3118 University Avenue, North Park

holymatchaa

"I love coffee, but I’d get migraines and nausea," says Geraldine Ridaura, owner of North Park’s new Holy Matcha café. "My mom said I should try matcha—and I took it a million steps further."

Those steps led her to open the city’s first matcha café, with everything from the traditional tea to modern spins like a matcha latte. The tea dates back to 12th-century China, when monks would make it as a form of meditation. It’s rich in antioxidants and the metabolism-boosting polyphenol ECGC, and is known for boosting energy without causing jitters.

After seeing the drink take off in New York, Los Angeles, and San Francisco, Ridaura saw a need in San Diego. "Matcha is all about scent, taste, and sight," she says. "I wanted to show people what matcha is and how it’s traditionally prepared."

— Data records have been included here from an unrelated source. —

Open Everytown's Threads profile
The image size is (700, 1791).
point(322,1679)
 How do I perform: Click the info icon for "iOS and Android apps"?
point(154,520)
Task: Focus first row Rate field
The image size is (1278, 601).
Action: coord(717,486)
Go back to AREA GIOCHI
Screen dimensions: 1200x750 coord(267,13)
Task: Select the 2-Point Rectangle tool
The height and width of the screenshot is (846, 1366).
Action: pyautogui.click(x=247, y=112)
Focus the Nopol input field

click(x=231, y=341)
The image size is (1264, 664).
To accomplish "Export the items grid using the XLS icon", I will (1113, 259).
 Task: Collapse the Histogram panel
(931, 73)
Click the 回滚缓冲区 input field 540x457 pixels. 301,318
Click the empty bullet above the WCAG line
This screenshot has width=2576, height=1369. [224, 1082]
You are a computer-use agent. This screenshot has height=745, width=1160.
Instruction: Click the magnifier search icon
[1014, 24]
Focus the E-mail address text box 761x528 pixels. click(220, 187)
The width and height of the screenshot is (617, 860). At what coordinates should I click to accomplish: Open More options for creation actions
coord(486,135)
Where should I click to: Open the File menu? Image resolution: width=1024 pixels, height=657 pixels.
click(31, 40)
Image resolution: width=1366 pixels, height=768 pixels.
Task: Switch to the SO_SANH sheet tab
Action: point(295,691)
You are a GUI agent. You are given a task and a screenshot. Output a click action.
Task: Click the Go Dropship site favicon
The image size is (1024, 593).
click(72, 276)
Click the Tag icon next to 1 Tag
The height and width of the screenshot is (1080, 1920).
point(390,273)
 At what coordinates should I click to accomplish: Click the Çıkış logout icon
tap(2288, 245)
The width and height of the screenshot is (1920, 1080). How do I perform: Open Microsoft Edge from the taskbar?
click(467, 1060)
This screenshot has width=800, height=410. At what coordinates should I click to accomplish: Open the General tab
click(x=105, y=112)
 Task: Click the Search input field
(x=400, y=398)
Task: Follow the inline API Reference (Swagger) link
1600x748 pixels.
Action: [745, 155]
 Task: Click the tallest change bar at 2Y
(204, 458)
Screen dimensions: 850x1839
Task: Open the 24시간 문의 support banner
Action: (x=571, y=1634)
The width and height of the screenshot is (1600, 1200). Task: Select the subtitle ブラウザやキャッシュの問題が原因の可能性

San Diego's First Matcha Café Debuts in North Park

STEP 1: The tea starts with a scoop of dried ground tea leaves, sourced from Kyoto, Japan. Though the leaves are already powdered, sifting ensures a more velvety texture for sipping.

STEP 2: Next, she pours hot water over the sifted powder to get a paste-like consistency. Traditionally, the water should be between 178 and 182 degrees. "I like it at 186, because it gets cold quickly," she says.

San Diego's First Matcha Café Debuts in North Park

STEP 3: She then quickly whisks the mixture in the shape of the letter N—never a circle—with a bamboo whisk. "The compounds won’t activate the same way if you do it in a circular motion. I asked in Japan, and they said, ‘Always N shape!’"

STEP 4: Now the mixture, Holy Matcha’s ceremonial matcha tea, is ready for pouring and drinking. Ridaura describes it as "smooth with sweet tones," while her premium blend is a bit more earthy. "With premium, you can really taste the green tea."

San Diego's First Matcha Café Debuts in North Park

STEP 5: Ridaura collaborated with Coronado’s Gluten Free Pantry on a selection of baked treats for the café, including pound cake and donuts, both of which are infused—and for the donuts, topped—with matcha powder.